With a wide range of communication mediums available, including phone, chat, video, and email, you have plenty of ways to offer and provide feedback. For example, you can offer quick tips or critical product and messaging information via chat or email, while more complex strategy or feedback discussions, such as one-on-one feedback sessions, can be done over video. You can also provide specific resources such as coaching sessions, webinars, or in-person conferences for your remote team to help them develop the specific skills they need to continue growing in their career.

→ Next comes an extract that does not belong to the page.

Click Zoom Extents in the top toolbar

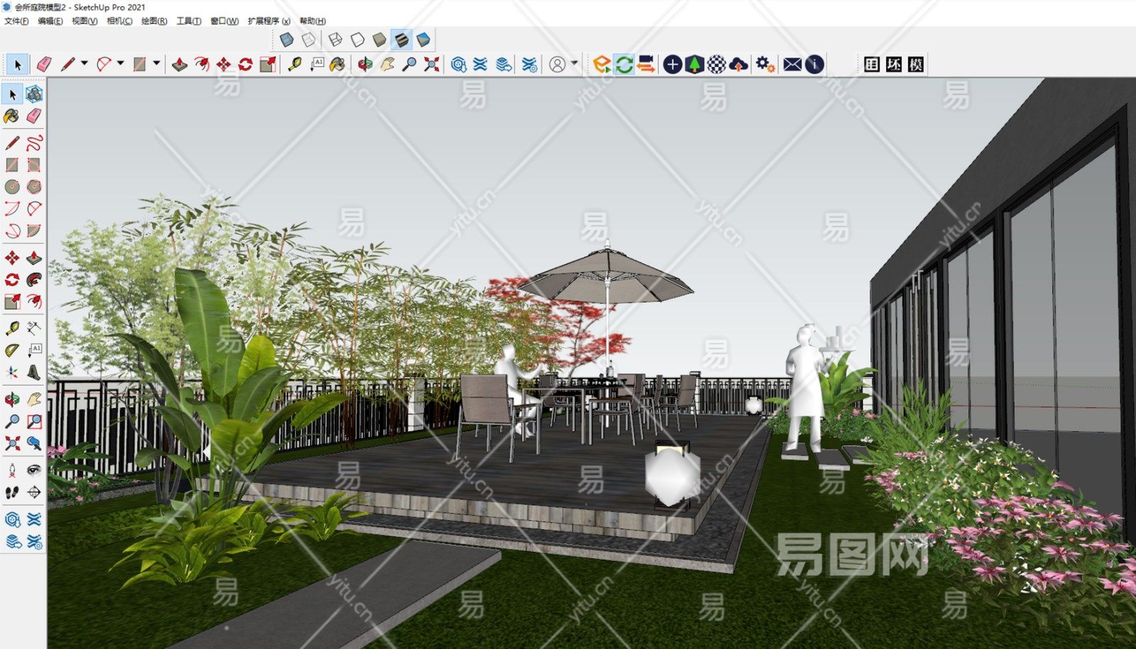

“I always try to provide very relevant and topical pieces of information that could be easily digested for my team. In a short form message, I might send a message about the top ways to introduce Zoom Phone to your prospective account list. I will also send out different types of emails that I get from people that are pitching to me, and I'll forward them to my team and I'll ask them what they think of it, how they would critique it, would they give this person any pointers. It uses real-life information and real-life people to create a brainstorming session that not only gets the team thinking, but also creates an atmosphere where they can teach and develop each other as well.”Garrett Graston, Manager, Commercial • Commercial Acquisition
Remote work is unique in that it inherently requires a high level of trust between managers and their employees. Managers must trust their employees to meet their responsibilities and put forth their best effort with minimal supervision, while employees must trust managers to guide, direct, and lead their efforts.

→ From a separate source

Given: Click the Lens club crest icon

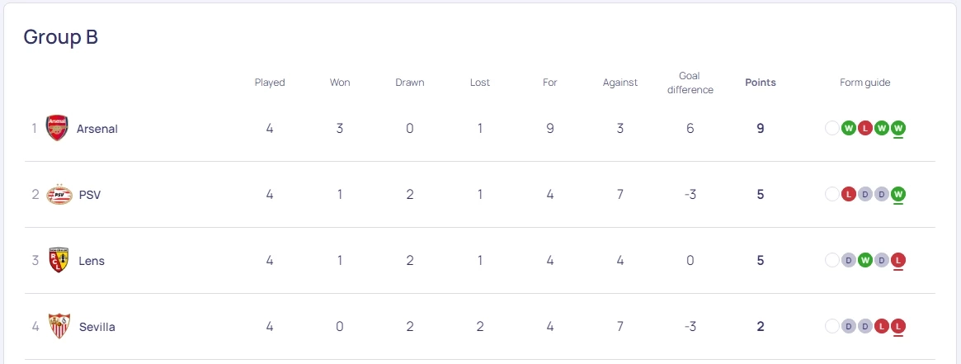Looking at the screenshot, I should [59, 261].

Building trust with someone you’ve never met in person or barely know might seem difficult, but the secret lies in creating human connection just as we would in person. By sharing details and anecdotes about yourself during meetings, and in turn asking your remote team members to share some details about themselves, you can help them develop a better understanding of each other and yourself as well.

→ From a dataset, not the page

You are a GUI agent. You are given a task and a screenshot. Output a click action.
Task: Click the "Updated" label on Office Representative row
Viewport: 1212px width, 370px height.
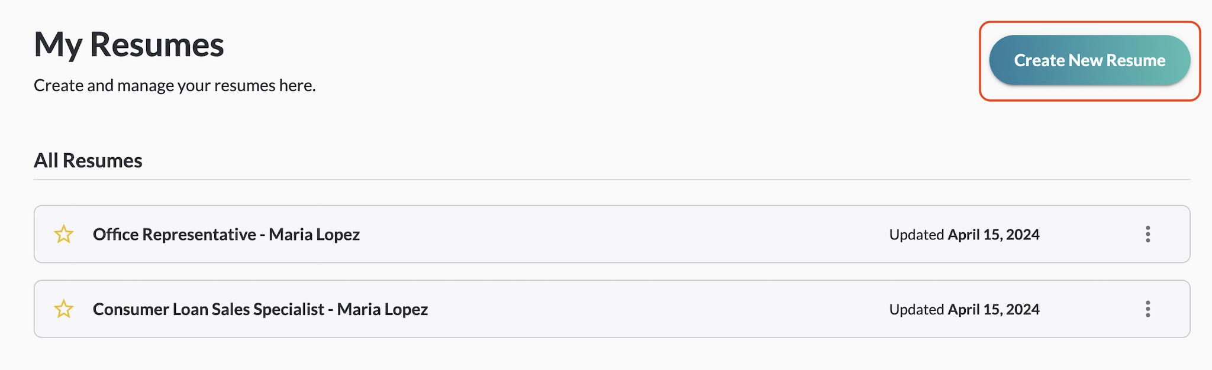coord(916,235)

And remember, nothing says “I trust you” like allowing your team to make decisions and take charge. Allowing them to make first contact with a prospect, try new sales techniques, or decide how to approach certain objections in the sales process will make them feel as though you trust them to succeed, which will, in turn, earn their trust.
“Managing remote teams relies 100% on trust. And the quickest way to earn trust is by getting to know each other on a personal level and building team memories. Hosting team meetings not about work, sharing pictures of vacations and pets in team chats, highlighting a member of the team with a special talent — all of these break down the part of remote work that can feel disingenuine and creates strong bonds between members of the team.”Michelle Dotson, Head of GTM Enablement + Strategy • Sales Enablement
“One of the things you'll hear from Eric Yuan, our CEO, time and time again is the speed of trust — the concept that if there's no trust, there is no speed, and customers will not stay when there are challenges. And when an employee can trust that their employer or their manager is going to listen to them and empower them to make decisions in whatever capacity that best suits them, they're going to work more efficiently and much harder for you. If you can trust your employees to make those right decisions, they’ll be more fulfilled than if you try to micromanage.”Garrett Graston, Manager, Commercial • Commercial Acquisition
Whether your team is at home, in the office, or somewhere in between, these tips can help you build a dynamic, empowered, and effective team, while also enhancing your skills and effectiveness as a leader.